# What you will do
All the data beneath this line is to be reproduced exactly.

Content starts

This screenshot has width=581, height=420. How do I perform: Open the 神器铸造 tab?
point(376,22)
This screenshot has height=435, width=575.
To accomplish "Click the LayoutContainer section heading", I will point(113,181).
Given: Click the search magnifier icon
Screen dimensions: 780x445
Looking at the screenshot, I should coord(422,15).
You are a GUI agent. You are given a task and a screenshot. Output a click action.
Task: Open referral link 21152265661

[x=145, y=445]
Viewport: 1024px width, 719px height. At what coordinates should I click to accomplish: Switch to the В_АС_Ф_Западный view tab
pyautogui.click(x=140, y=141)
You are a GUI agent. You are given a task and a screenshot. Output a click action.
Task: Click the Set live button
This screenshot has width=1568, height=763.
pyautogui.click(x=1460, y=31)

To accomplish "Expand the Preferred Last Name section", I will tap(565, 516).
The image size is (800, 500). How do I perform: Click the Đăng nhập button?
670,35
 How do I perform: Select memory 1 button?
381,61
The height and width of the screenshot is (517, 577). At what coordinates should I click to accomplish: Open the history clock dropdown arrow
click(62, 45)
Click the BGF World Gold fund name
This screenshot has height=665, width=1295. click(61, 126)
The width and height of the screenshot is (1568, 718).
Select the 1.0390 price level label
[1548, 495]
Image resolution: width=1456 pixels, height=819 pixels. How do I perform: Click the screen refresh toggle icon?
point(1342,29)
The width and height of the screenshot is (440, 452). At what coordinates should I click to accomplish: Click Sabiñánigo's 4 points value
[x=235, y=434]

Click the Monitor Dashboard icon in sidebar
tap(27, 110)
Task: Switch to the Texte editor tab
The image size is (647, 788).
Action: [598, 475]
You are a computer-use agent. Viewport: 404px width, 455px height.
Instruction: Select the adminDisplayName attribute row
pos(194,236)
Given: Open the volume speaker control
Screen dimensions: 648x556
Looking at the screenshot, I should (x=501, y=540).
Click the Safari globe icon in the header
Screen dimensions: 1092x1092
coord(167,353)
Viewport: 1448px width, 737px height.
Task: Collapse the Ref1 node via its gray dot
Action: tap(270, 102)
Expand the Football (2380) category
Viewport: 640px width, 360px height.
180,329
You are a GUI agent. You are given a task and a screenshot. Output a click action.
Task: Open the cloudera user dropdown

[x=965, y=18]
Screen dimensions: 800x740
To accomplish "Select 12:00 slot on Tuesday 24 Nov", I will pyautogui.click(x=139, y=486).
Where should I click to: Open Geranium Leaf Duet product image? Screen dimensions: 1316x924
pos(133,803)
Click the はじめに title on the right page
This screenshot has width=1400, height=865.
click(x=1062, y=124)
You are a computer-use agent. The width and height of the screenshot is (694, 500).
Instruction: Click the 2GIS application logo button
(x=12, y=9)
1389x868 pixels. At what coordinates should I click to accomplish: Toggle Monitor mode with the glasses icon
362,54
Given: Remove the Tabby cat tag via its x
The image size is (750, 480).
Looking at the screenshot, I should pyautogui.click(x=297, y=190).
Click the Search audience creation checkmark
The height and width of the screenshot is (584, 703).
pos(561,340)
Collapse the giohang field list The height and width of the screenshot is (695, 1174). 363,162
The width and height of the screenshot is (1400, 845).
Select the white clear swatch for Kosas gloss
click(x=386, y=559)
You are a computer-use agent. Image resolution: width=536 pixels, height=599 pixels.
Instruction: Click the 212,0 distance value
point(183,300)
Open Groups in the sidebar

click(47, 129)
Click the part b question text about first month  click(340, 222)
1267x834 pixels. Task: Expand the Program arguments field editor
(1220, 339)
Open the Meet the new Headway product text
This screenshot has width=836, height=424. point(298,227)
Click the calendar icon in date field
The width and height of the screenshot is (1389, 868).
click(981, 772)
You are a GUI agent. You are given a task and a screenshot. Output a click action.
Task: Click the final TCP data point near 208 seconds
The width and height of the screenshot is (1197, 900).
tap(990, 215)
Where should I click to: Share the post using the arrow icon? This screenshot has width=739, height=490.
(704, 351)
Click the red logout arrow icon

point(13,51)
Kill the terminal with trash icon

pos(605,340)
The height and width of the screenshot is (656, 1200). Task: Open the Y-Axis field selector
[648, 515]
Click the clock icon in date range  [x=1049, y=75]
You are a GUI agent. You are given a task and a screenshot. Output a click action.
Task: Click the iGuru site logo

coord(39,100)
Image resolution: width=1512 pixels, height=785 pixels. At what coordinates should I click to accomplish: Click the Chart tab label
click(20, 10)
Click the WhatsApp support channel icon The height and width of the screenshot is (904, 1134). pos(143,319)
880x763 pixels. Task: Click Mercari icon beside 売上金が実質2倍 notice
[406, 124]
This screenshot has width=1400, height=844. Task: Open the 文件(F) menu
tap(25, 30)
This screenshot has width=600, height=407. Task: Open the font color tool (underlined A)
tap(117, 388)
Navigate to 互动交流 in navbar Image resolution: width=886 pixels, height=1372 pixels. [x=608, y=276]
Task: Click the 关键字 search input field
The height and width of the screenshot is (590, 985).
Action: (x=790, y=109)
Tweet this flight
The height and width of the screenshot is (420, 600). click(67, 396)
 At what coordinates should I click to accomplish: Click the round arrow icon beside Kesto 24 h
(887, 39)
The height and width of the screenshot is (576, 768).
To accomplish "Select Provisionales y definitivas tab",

Content ends

# Finished task
This screenshot has width=581, height=420. How do I perform: Open the 神器铸造 tab?
point(376,22)
This screenshot has height=435, width=575.
To accomplish "Click the LayoutContainer section heading", I will point(113,181).
Given: Click the search magnifier icon
Screen dimensions: 780x445
Looking at the screenshot, I should coord(422,15).
You are a GUI agent. You are given a task and a screenshot. Output a click action.
Task: Open referral link 21152265661

[x=145, y=445]
Viewport: 1024px width, 719px height. At what coordinates should I click to accomplish: Switch to the В_АС_Ф_Западный view tab
pyautogui.click(x=140, y=141)
You are a GUI agent. You are given a task and a screenshot. Output a click action.
Task: Click the Set live button
This screenshot has width=1568, height=763.
pyautogui.click(x=1460, y=31)

To accomplish "Expand the Preferred Last Name section", I will tap(565, 516).
The image size is (800, 500). How do I perform: Click the Đăng nhập button?
670,35
 How do I perform: Select memory 1 button?
381,61
The height and width of the screenshot is (517, 577). At what coordinates should I click to accomplish: Open the history clock dropdown arrow
click(62, 45)
Click the BGF World Gold fund name
This screenshot has height=665, width=1295. click(61, 126)
The width and height of the screenshot is (1568, 718).
Select the 1.0390 price level label
[1548, 495]
Image resolution: width=1456 pixels, height=819 pixels. How do I perform: Click the screen refresh toggle icon?
point(1342,29)
The width and height of the screenshot is (440, 452). At what coordinates should I click to accomplish: Click Sabiñánigo's 4 points value
[x=235, y=434]

Click the Monitor Dashboard icon in sidebar
tap(27, 110)
Task: Switch to the Texte editor tab
The image size is (647, 788).
Action: [598, 475]
You are a computer-use agent. Viewport: 404px width, 455px height.
Instruction: Select the adminDisplayName attribute row
pos(194,236)
Given: Open the volume speaker control
Screen dimensions: 648x556
Looking at the screenshot, I should (x=501, y=540).
Click the Safari globe icon in the header
Screen dimensions: 1092x1092
coord(167,353)
Viewport: 1448px width, 737px height.
Task: Collapse the Ref1 node via its gray dot
Action: tap(270, 102)
Expand the Football (2380) category
Viewport: 640px width, 360px height.
180,329
You are a GUI agent. You are given a task and a screenshot. Output a click action.
Task: Open the cloudera user dropdown

[x=965, y=18]
Screen dimensions: 800x740
To accomplish "Select 12:00 slot on Tuesday 24 Nov", I will pyautogui.click(x=139, y=486).
Where should I click to: Open Geranium Leaf Duet product image? Screen dimensions: 1316x924
pos(133,803)
Click the はじめに title on the right page
This screenshot has width=1400, height=865.
click(x=1062, y=124)
You are a computer-use agent. The width and height of the screenshot is (694, 500).
Instruction: Click the 2GIS application logo button
(x=12, y=9)
1389x868 pixels. At what coordinates should I click to accomplish: Toggle Monitor mode with the glasses icon
362,54
Given: Remove the Tabby cat tag via its x
The image size is (750, 480).
Looking at the screenshot, I should pyautogui.click(x=297, y=190).
Click the Search audience creation checkmark
The height and width of the screenshot is (584, 703).
pos(561,340)
Collapse the giohang field list The height and width of the screenshot is (695, 1174). 363,162
The width and height of the screenshot is (1400, 845).
Select the white clear swatch for Kosas gloss
click(x=386, y=559)
You are a computer-use agent. Image resolution: width=536 pixels, height=599 pixels.
Instruction: Click the 212,0 distance value
point(183,300)
Open Groups in the sidebar

click(47, 129)
Click the part b question text about first month  click(340, 222)
1267x834 pixels. Task: Expand the Program arguments field editor
(1220, 339)
Open the Meet the new Headway product text
This screenshot has width=836, height=424. point(298,227)
Click the calendar icon in date field
The width and height of the screenshot is (1389, 868).
click(981, 772)
You are a GUI agent. You are given a task and a screenshot. Output a click action.
Task: Click the final TCP data point near 208 seconds
The width and height of the screenshot is (1197, 900).
tap(990, 215)
Where should I click to: Share the post using the arrow icon? This screenshot has width=739, height=490.
(704, 351)
Click the red logout arrow icon

point(13,51)
Kill the terminal with trash icon

pos(605,340)
The height and width of the screenshot is (656, 1200). Task: Open the Y-Axis field selector
[648, 515]
Click the clock icon in date range  [x=1049, y=75]
You are a GUI agent. You are given a task and a screenshot. Output a click action.
Task: Click the iGuru site logo

coord(39,100)
Image resolution: width=1512 pixels, height=785 pixels. At what coordinates should I click to accomplish: Click the Chart tab label
click(20, 10)
Click the WhatsApp support channel icon The height and width of the screenshot is (904, 1134). pos(143,319)
880x763 pixels. Task: Click Mercari icon beside 売上金が実質2倍 notice
[406, 124]
This screenshot has width=1400, height=844. Task: Open the 文件(F) menu
tap(25, 30)
This screenshot has width=600, height=407. Task: Open the font color tool (underlined A)
tap(117, 388)
Navigate to 互动交流 in navbar Image resolution: width=886 pixels, height=1372 pixels. [x=608, y=276]
Task: Click the 关键字 search input field
The height and width of the screenshot is (590, 985).
Action: (x=790, y=109)
Tweet this flight
The height and width of the screenshot is (420, 600). click(67, 396)
 At what coordinates should I click to accomplish: Click the round arrow icon beside Kesto 24 h
(887, 39)
The height and width of the screenshot is (576, 768).
To accomplish "Select Provisionales y definitivas tab",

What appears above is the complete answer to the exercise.